沖縄県内41市町村の魅力をお伝えする「わがまちLink41」。
今回は西原町にある「琉球大学の歴史」についてお伝えします。

終戦直後に沖縄で初めて作られた大学である琉球大学の成り立ちや、開学当初を知る卒業生のインタビューなどをご覧ください。

竹内記者
「西原町にある、琉球大学にやってきました。今回は、沖縄で始めてできた大学、琉球大学の歴史を紐解いていきます」

今回、琉球大学の歴史について教えてくれるのは、琉大付属図書館の前田勇樹さんです。

琉大付属図書館・前田勇樹さん
「こちらが琉球大学の『首里の杜』というスペースです。琉球大学が元々首里城にあった時代の痕跡を知ることができるゾーンです」

(Q元々、琉球大学は西原町にあったわけではないんですか?)
琉大付属図書館・前田勇樹さん
「そうですね。1950年に開学する時、首里城跡を視察した米軍や沖縄の担当者が、『良いじゃないか縁もあって』ということで、首里城跡に(琉球大学が)建てられた。1970年代から80年代にかけて、じわじわと移転してきて、今の場所(西原町)に来たという経緯があります」

学内には、開学当時の琉球大学を象徴する、貴重なものが残されています。

琉大付属図書館・前田勇樹さん
「開学の鐘というもの。鐘にしては形がちょっと不思議じゃないですか?実はこれは米軍から払い下げてもらったガスボンベです。開学当時、琉球大学の時を知らせる鐘として使われていた」

終戦直後の1950年に開学した琉球大学では、ガスボンベをチャイム代わりにしていただけではなく、あらゆる物資が不足していました。当時を知る卒業生は、こう振り返ります。

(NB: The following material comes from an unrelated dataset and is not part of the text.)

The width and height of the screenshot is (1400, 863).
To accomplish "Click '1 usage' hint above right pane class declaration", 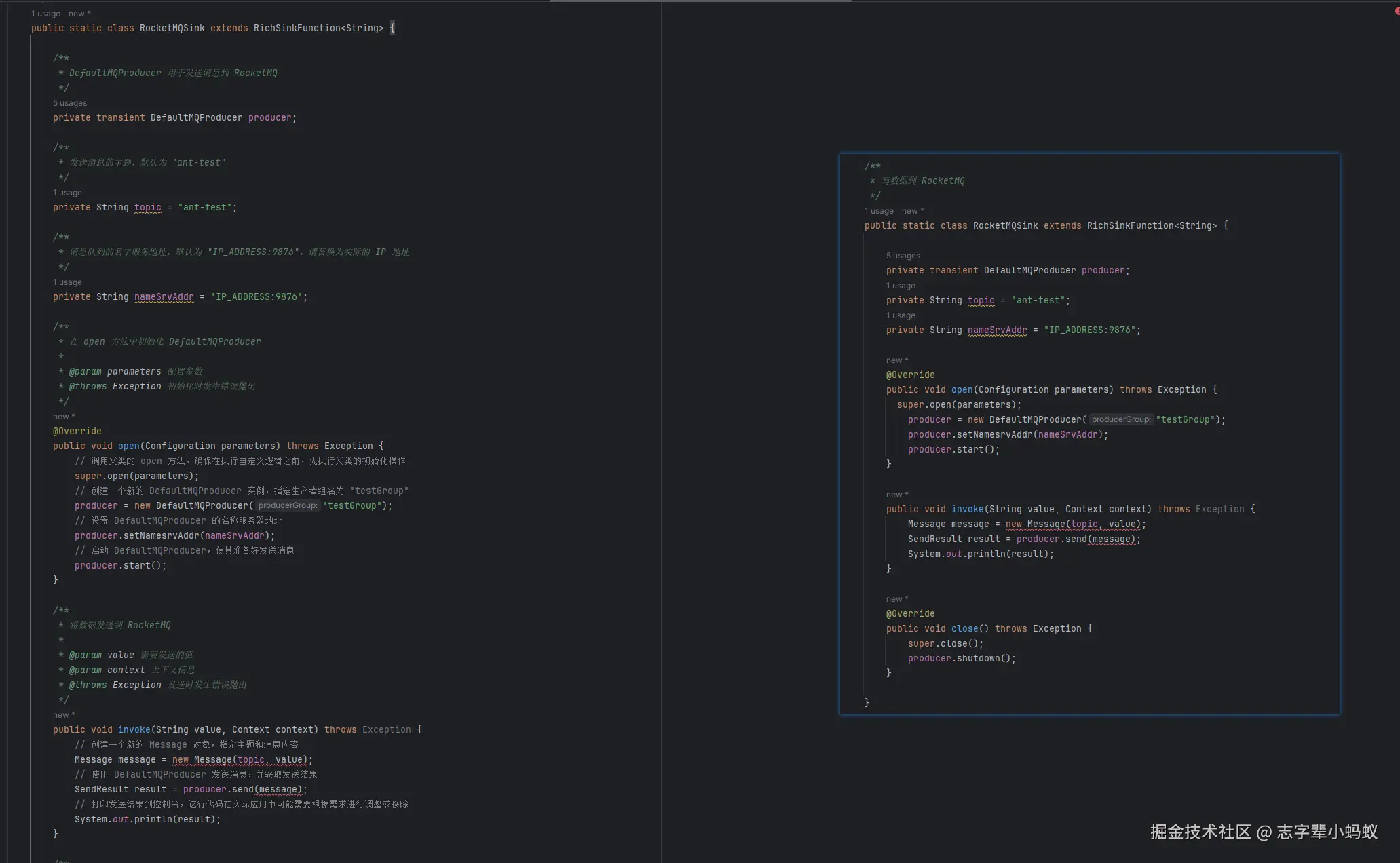I will 879,211.
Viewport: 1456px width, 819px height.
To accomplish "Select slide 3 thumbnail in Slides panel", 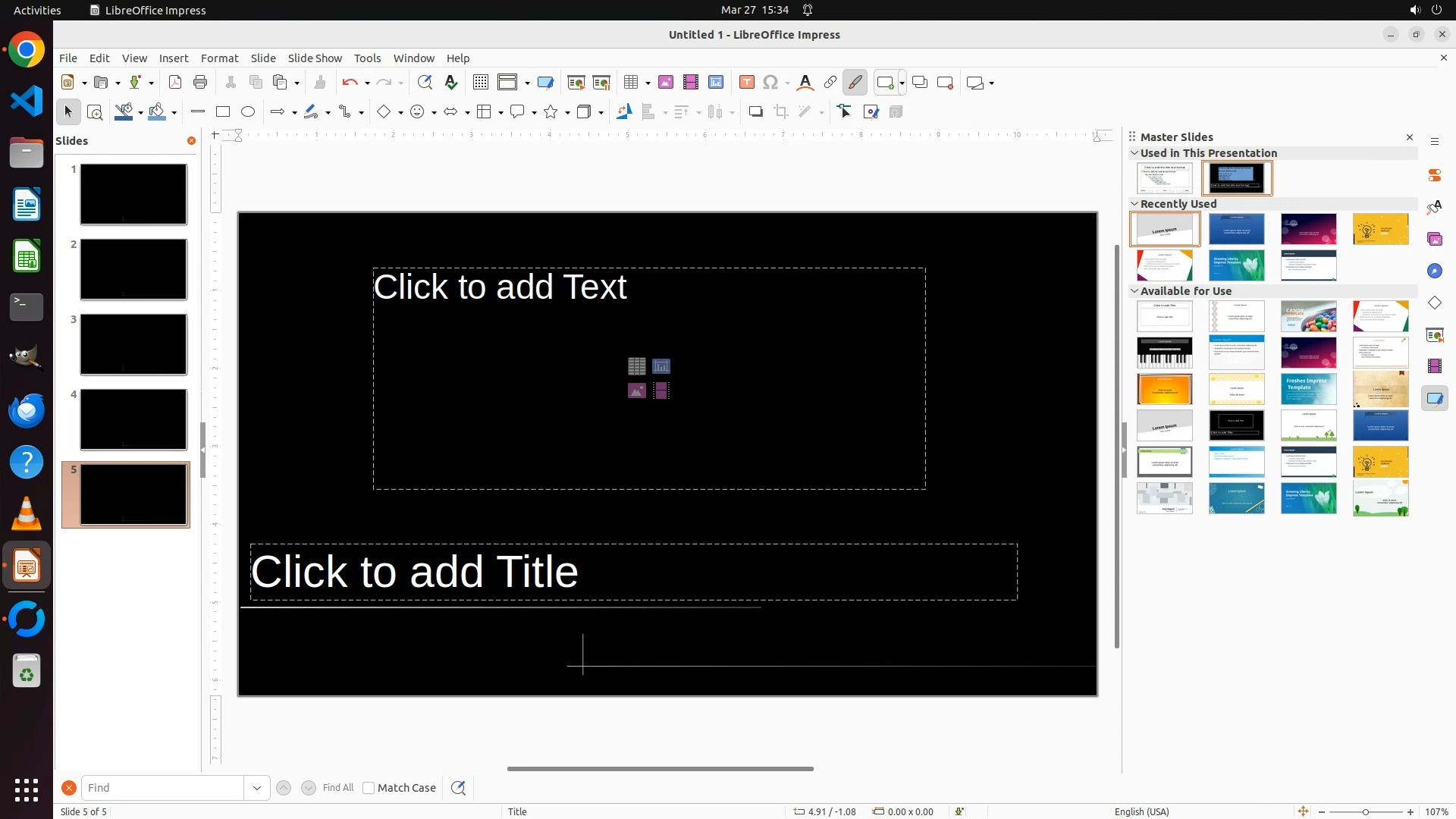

琉大2期卒業生・森田恒勝さん(1990年放送・当時58歳)
「大学とは名ばかりで、まだ校舎も赤瓦の木造、建築中の建物もあった。講堂に入りましても、椅子、テーブルがそろっていない。今考えてみますと物質的にも大変貧しいものがありました」

しかし、貧しい中でも、学生たちは学びへの希望に満ち溢れていたといいます。

琉大2期卒業生・西銘正雄さん(1990年放送・当時58歳)
「沖縄を背負うんだとかね、あすの沖縄をつくるんだとか、沖縄を見直すんだとかっていうような気概に燃えていました。だから物は無くて貧しくとも、非常に明るく、夢を持っていたんでしょうかね。心は豊かだったような感じがしますよ」

戦後の復興には「教育」が不可欠だという声が高まる中で、沖縄初の大学として開学した琉球大学。実は、開学前は別の呼び名が候補となっていました。

琉大付属図書館・前田勇樹さん
「沖縄の中でも結構ギリギリまで『沖縄大学ができる』と言われていた」

最終的に「琉球大学」となった理由の1つには、当時のアメリカが、復帰運動を鎮静化するために行った、「離日政策」があったといいます。

琉大付属図書館・前田勇樹さん
「戦後の米軍政府は意識的に『琉球』を使う。あなたたちは日本とは違う琉球民族なんだと。琉球政府、琉球警察、琉球大学もまさにその歴史を背負った名前を米軍側が意識してつけたという歴史もみられます」

アメリカの影響を大きく受けて開学した琉球大学。地域に根差した教育機関として、アメリカ本国でも定評のあったミシガン州立大学の支援を受けながら、その運営方針を取り入れてきました。地域貢献への姿勢は、今も受け継がれています。

琉大付属図書館・前田勇樹さん
「『おでかけ貴重書○○へいく!』という事業をしています。琉球大学付属図書館が持っている文化資源、琉球王国時代の古文書など、こういう物を各地域に実際に赴いて皆様に見てもらいながら、より深い学びを地域の皆様にお届けできるような企画をやっています」

西原町を訪ねると、首里で開学した当時から連綿と文化を受け継ぐ、琉球大学の姿がありました。

【記者メモ】
首里で開学した琉球大学ですが、実は琉球放送(RBC)と深い関わりがあります。
実は、琉球放送の最初のラジオ放送は、1954年に琉球大学首里キャンパスの構内で始まりました。
現在の那覇市久茂地に移転するまでの5年間は、首里キャンパス構内で放送が続けられました。
琉球大学の歴史については、構内にある博物館に、年表や当時の資料などが展示されていて、一般の方も無料で入れます。